「もう戻りましょう」

 ハルがそう言って立ち上がる。
 僕はそんなハルを見上げて言う。

「さっき、聖亜がここに来たんだ。僕が連れてきた」
「えっ?」

 ハルが嫌そうに顔を歪める。

「なんで連れてくるんですか? ボク、あの人嫌いだって言いましたよね?」
「聖亜にはハルが見えないはずなのに。あいつ、ハルのほうを見て……」

 僕は一度言葉を切ってから、思い切って続ける。

「泣いてたんだ。
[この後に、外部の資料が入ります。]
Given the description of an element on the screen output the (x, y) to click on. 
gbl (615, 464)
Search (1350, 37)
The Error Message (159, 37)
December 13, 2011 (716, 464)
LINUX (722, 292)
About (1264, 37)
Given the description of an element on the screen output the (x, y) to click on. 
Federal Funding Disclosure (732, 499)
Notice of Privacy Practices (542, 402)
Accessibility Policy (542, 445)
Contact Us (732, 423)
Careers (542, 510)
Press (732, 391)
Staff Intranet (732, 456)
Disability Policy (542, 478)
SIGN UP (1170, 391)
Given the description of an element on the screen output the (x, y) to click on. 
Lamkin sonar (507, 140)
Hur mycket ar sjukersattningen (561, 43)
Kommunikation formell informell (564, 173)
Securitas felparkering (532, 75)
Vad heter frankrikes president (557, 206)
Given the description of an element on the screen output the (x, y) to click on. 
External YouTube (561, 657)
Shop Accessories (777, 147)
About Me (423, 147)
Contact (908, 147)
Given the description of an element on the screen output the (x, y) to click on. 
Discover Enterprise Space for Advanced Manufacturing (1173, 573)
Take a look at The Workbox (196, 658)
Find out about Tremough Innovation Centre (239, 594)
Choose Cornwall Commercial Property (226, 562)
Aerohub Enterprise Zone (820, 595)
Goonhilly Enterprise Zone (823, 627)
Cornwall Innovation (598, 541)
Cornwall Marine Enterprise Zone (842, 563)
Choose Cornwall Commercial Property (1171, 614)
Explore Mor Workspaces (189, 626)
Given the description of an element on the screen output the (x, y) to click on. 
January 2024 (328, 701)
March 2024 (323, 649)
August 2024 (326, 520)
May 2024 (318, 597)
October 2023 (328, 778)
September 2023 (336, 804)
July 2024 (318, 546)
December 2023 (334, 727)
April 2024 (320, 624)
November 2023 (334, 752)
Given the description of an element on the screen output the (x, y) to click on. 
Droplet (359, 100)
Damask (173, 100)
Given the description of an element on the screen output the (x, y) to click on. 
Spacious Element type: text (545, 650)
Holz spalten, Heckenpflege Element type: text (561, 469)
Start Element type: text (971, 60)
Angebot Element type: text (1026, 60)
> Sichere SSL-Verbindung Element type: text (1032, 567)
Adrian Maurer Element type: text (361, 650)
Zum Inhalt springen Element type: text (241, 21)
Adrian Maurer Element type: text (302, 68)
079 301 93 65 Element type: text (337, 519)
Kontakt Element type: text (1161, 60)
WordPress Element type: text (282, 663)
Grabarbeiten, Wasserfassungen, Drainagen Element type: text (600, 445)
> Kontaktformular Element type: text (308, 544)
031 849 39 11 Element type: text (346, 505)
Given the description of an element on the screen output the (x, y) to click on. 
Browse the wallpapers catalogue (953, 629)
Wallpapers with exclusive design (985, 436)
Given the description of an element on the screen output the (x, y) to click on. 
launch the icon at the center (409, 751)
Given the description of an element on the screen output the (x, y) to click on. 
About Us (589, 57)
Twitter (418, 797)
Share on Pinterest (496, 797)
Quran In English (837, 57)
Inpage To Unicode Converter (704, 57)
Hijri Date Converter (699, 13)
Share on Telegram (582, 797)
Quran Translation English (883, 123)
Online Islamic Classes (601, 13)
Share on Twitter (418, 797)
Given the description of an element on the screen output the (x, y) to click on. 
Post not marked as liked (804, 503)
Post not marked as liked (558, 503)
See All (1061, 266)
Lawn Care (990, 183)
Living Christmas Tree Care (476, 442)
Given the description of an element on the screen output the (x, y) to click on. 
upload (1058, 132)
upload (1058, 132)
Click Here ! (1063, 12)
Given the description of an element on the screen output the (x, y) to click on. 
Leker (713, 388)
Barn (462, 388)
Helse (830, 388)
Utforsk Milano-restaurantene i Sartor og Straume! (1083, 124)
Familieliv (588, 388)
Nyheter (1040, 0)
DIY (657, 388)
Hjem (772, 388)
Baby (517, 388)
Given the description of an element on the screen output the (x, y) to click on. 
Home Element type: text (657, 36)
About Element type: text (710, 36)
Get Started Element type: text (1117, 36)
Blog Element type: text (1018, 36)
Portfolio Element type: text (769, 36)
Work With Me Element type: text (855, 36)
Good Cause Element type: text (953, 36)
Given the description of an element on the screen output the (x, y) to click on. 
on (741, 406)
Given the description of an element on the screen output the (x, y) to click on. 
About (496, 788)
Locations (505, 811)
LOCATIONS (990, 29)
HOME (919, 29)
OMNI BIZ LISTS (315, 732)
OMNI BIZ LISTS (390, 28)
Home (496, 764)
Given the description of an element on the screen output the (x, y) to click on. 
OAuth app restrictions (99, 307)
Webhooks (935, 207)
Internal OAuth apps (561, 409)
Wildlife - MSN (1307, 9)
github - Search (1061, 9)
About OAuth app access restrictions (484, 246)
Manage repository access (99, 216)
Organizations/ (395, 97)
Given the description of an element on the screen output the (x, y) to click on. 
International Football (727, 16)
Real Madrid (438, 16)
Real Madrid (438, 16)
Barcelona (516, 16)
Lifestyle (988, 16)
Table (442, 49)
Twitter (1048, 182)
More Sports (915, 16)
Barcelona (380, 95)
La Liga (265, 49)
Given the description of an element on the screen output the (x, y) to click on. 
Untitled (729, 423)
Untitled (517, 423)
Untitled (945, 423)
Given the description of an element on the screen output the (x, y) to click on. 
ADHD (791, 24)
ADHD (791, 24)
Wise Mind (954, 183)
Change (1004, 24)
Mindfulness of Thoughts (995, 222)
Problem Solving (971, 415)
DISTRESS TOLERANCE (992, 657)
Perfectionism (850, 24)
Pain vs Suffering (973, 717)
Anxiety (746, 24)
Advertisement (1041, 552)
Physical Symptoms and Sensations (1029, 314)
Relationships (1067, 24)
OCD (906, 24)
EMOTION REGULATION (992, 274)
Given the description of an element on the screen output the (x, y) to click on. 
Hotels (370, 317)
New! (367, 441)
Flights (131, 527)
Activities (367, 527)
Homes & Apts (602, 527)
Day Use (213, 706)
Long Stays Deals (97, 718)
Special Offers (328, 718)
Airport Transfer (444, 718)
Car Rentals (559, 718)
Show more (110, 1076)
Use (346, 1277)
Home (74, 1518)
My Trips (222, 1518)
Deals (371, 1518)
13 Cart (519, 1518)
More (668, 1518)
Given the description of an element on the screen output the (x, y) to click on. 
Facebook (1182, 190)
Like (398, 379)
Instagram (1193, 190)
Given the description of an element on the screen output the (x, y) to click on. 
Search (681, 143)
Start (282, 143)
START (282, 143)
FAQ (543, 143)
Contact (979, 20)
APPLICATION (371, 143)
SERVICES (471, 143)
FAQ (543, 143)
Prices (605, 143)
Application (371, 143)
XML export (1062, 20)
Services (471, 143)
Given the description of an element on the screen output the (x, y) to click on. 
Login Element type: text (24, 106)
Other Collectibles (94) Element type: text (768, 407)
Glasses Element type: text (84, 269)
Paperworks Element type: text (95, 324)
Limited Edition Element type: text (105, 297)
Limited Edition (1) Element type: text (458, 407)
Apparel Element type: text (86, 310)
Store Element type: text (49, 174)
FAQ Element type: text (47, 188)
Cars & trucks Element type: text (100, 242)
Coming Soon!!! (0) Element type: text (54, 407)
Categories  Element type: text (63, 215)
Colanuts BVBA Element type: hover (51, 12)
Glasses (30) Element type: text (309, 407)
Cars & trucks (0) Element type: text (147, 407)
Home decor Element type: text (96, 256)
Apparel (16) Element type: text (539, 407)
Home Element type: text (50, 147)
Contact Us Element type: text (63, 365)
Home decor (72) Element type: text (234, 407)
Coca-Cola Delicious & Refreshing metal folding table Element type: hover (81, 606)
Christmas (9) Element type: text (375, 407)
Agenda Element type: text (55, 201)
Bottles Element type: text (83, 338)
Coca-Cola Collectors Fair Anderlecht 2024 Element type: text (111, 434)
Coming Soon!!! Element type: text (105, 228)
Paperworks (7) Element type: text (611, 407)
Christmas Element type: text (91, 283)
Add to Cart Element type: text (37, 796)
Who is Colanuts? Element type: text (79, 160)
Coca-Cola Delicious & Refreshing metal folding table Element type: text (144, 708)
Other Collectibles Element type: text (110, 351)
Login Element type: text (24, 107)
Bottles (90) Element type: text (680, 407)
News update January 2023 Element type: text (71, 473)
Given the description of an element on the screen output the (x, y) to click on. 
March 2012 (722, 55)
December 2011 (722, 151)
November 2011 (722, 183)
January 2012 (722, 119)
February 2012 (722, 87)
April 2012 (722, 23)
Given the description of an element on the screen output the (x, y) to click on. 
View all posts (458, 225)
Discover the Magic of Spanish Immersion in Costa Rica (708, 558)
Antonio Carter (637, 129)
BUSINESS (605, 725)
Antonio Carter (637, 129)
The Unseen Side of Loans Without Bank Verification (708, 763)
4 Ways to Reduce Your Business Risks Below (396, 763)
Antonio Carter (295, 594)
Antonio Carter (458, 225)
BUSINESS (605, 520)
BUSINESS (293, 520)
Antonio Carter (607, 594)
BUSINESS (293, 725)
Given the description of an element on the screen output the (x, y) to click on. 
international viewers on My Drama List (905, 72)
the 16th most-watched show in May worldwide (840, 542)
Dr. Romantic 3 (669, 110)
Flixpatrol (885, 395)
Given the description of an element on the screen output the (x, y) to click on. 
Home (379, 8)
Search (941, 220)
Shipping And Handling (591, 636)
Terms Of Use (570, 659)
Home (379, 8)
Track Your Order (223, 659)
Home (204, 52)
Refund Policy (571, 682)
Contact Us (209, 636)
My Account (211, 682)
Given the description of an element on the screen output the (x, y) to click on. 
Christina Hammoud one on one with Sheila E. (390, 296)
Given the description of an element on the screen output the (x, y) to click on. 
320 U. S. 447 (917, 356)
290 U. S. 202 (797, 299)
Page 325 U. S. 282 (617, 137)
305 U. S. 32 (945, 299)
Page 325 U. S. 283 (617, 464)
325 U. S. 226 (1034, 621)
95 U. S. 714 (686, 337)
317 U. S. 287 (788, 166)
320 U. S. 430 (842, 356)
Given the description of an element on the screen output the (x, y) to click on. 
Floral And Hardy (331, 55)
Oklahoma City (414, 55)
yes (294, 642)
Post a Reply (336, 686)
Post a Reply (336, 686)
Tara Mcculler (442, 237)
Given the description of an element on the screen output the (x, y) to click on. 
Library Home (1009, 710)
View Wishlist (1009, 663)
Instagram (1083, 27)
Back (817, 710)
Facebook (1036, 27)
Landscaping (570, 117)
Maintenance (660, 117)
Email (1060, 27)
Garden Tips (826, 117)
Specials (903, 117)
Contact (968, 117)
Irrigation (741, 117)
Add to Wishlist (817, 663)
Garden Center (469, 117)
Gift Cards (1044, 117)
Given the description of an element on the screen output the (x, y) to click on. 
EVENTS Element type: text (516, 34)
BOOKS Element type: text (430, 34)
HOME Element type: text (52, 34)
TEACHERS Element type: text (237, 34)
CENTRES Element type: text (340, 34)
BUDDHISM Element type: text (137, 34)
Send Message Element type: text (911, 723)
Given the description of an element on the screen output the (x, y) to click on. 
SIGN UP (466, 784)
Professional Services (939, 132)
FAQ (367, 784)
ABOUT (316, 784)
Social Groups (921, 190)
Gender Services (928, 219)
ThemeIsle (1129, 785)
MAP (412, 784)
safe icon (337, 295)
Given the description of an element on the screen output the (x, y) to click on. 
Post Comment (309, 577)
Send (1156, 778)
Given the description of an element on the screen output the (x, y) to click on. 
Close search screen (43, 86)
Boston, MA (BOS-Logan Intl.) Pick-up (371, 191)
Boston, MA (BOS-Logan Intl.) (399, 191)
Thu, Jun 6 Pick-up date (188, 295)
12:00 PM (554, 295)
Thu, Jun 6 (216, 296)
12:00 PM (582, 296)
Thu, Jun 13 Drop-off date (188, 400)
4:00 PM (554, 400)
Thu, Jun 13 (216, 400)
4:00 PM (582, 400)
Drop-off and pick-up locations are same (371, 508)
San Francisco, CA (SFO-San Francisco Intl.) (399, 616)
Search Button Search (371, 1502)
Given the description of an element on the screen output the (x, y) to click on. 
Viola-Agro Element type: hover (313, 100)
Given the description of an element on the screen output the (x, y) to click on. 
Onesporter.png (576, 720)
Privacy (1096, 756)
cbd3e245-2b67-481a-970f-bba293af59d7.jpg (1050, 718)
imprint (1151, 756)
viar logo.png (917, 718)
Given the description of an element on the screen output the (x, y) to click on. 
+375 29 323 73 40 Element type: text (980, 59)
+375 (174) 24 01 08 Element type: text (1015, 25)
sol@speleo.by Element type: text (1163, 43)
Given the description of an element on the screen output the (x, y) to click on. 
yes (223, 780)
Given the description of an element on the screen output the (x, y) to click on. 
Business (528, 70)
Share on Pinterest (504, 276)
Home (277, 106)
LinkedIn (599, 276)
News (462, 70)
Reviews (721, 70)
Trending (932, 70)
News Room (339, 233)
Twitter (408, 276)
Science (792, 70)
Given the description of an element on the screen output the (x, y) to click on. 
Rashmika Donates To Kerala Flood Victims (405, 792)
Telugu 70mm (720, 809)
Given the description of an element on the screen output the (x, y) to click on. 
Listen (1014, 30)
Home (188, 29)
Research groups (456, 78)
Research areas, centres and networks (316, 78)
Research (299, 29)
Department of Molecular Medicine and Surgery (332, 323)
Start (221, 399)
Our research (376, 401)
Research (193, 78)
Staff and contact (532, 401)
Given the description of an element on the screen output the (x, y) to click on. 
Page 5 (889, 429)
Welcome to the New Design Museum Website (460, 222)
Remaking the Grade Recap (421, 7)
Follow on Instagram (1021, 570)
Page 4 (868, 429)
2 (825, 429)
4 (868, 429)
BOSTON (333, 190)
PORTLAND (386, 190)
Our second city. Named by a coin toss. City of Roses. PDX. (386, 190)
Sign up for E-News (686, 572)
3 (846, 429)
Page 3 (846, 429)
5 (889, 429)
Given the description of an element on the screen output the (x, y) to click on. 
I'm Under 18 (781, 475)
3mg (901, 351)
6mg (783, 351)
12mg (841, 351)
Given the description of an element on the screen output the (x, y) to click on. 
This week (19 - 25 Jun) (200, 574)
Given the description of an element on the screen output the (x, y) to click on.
ハルと同じように」
「え……」

 ハルが僕を見下ろしたまま、固まっている。
 僕はゆっくり立ち上がり、ハルの前に立つ。

「ハルが公園で見た、バスケの上手かった人って……聖亜なんじゃないの?」

 ハルは黙っている。

「ハルの大事な人って……聖亜なんでしょ?」

 僕から顔をそむけると、ハルはしばらく考え込んで、再び僕のほうを見た。

「違います」
「でもっ……」
「あいつはユズにひどいことしたやつですよ! そんなやつが大事なわけないです!」

 ハルが真っ赤な顔で怒鳴る。

「そんなわけ絶対ないから! 絶対嫌だから! ユズを傷つけたやつが大事だなんて……絶対思わないから!」

 そう叫ぶと、ハルが体育館を飛び出していく。

「あっ、ハル! 待って!」

 僕の声が体育館に響き、バスケ部の連中が首をかしげる。
 だけどそんなことはどうでもいい。
 僕はハルを追いかけて、全力で走った。